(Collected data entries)
^^^^^^^^^^^^^^^^

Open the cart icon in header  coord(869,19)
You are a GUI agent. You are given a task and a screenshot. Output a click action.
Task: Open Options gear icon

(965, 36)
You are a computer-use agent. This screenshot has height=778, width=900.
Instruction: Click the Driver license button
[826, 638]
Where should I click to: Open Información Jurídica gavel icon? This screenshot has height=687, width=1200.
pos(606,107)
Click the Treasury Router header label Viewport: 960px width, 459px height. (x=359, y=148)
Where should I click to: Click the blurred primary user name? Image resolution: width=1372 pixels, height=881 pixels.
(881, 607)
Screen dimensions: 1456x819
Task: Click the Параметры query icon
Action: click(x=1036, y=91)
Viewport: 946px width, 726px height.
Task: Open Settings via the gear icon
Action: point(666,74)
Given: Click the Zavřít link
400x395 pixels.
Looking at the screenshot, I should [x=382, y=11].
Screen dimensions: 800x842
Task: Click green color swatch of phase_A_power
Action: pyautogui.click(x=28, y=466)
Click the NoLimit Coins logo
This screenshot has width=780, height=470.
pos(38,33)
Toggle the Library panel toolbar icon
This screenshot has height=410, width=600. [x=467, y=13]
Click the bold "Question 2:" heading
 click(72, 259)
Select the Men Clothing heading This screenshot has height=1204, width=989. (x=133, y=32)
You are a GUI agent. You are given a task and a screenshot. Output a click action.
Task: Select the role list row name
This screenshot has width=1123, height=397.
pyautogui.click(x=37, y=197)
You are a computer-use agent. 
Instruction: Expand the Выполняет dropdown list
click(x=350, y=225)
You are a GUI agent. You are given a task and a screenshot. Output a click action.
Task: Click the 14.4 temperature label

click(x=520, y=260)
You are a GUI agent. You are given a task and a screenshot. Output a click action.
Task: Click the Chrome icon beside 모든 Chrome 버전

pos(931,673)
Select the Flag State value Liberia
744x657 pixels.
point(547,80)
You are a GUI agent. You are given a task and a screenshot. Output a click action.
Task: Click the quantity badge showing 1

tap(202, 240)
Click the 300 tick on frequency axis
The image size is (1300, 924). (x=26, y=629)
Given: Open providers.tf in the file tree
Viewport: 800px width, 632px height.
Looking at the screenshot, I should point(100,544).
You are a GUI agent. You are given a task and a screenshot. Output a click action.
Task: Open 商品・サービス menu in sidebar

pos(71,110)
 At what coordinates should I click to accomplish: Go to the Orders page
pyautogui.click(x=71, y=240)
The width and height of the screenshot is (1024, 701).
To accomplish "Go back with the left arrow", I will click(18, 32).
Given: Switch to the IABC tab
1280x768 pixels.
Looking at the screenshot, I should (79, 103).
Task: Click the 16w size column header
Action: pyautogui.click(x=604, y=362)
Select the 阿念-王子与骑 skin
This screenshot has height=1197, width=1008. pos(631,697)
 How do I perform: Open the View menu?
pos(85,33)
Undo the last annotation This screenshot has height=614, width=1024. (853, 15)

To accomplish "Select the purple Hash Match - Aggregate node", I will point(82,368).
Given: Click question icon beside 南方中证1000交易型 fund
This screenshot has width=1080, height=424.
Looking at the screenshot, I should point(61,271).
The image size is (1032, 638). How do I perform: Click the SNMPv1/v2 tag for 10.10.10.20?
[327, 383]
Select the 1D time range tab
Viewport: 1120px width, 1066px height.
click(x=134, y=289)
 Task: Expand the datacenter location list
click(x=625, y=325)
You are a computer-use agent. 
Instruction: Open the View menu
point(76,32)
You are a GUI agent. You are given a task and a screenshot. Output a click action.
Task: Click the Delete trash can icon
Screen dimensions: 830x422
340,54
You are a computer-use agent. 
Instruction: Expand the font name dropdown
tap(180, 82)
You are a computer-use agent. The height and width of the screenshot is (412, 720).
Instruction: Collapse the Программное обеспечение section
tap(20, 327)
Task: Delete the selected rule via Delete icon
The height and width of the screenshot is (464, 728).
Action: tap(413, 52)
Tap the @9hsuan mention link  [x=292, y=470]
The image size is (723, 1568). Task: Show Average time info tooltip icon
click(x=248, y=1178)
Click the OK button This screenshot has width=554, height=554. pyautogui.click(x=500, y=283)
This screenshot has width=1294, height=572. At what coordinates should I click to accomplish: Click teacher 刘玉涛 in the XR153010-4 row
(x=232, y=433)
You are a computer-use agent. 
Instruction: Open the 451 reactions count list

^^^^^^^^^^^^^^^^

- YOUR TASK -
Gather every line from the entries above where the word "will" appears, and copy them.

- TASK SOLUTION -
To accomplish "Go back with the left arrow", I will click(18, 32).
To accomplish "Select the purple Hash Match - Aggregate node", I will point(82,368).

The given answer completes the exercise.